Is an SBA loan the right type of financing for your small business?
Here are some pros and cons to consider:
Pros
SBA loans usually have low interest rates.
Although the interest rates on SBA loans will vary based on your business’s qualifications, the SBA sets guidelines on the maximum rates a lender can charge.
Therefore, aside from bank loans themselves, it’s hard to find more affordable financing than SBA loans.
SBA loans offer long repayment terms.
With SBA loans, repayment terms typically range from 10 to 25 years—so you don’t have to worry about payments cutting into your business’s cash flow.
In addition, whereas many online loans are repaid on a daily or weekly schedule, SBA loans are repaid on a monthly schedule.
SBA loans can be used for a variety of purposes.
SBA 504/CDC loans aside, one of the biggest benefits of SBA 7(a) loans and SBA microloans is they can be used for virtually any business purpose.
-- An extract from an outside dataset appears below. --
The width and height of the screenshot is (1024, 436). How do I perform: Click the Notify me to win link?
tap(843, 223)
This gives you flexibility with your funds, although you should always have a plan for your financing before applying for a loan.
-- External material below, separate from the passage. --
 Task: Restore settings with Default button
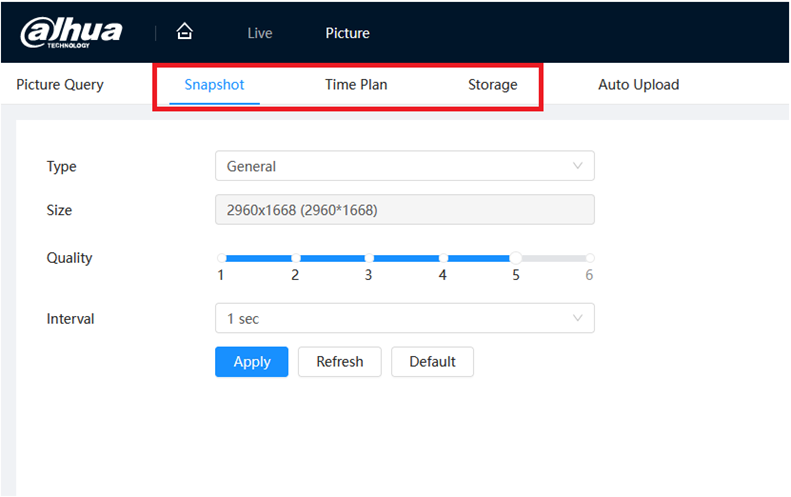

SBA loans require low down payments.
Not all SBA loans have down payments, but those that often require them—SBA 7(a) and SBA CDC/504 loans—usually ask for 10% of the total amount you’re borrowing.
This is a fairly low down payment, considering that traditional bank loans may ask anywhere from 20% to 30%.
Cons
SBA loans can be difficult to qualify for.
Although SBA loans can be easier to access than bank loans, you’ll still need to meet fairly high-level criteria to qualify. For most SBA loans, you’ll need at least a few years in business, strong annual revenue, and excellent personal credit.
If you’re a newer business, SBA microloans may offer more flexible requirements.
The SBA loan applicaiton process is lengthy.
SBA loans require a document-heavy application that includes several SBA-specific forms, among other paperwork. Because many SBA lenders are banks, they don’t always offer online applications and you may have to visit a branch location to apply in-person.
In addition, the underwriting and approval process is notoriously slow. It can take anywhere from 60 to 90 days.
If you’re interested in an SBA loan—but want to expedite the process—you might want to learn more about the SBA Express loan.
SBA loans may require collateral.
The SBA expects that all loans are secured in some way—which means your lender may require that you offer up collateral on your loan. These requirements will vary based on the type of loan and the lender.
That said, all SBA loans will require a personal guarantee from anyone who owns 20% or more of the business.